-- Work to complete --
Reproduce the passage of the opinion piece below that begins at the words "Annual fossil fuel" and ends after "commitment is missing.", swapping "fossil fuel" for "coal".

-- Page text --
* Any views expressed in this opinion piece are those of the author and not of Thomson Reuters Foundation.
There is a real risk that women will not be able to take advantage of new green jobs as countries overlook gender in pandemic stimulus
COVID-19 recovery plans present a historic opportunity for a green transition. But as of July, few countries seem to have seized upon it.
Only the EU, France, Germany and the UK – of 17 countries analysed in a new CARE Report, Building Forward - had included funding to enhance nature or tackle climate change in their pandemic recovery plans.
Even worse: plans in five countries – China, India, Indonesia, Russia and the United States – lacked a clear green response to the crisis and could even have negative implications for climate change.
Annual fossil fuel subsidies continue at a scale equivalent to 20 to 30 times the estimated cost of climate change adaptation in developing countries for 2030. So clearly, while the evidence is there, real commitment is missing.

-- Dataset excerpt --
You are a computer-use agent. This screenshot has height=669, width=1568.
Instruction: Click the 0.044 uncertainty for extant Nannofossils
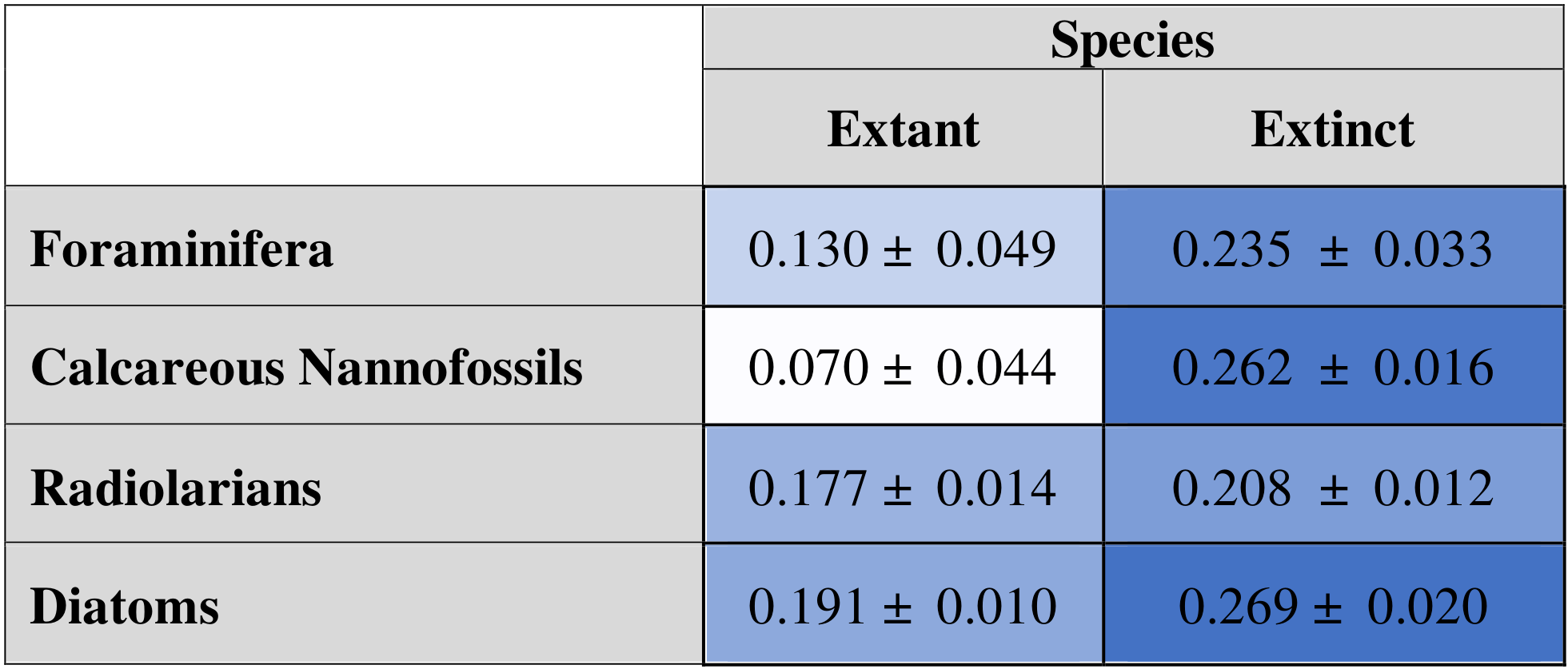pyautogui.click(x=996, y=368)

-- Exercise solution --
Annual coal subsidies continue at a scale equivalent to 20 to 30 times the estimated cost of climate change adaptation in developing countries for 2030. So clearly, while the evidence is there, real commitment is missing.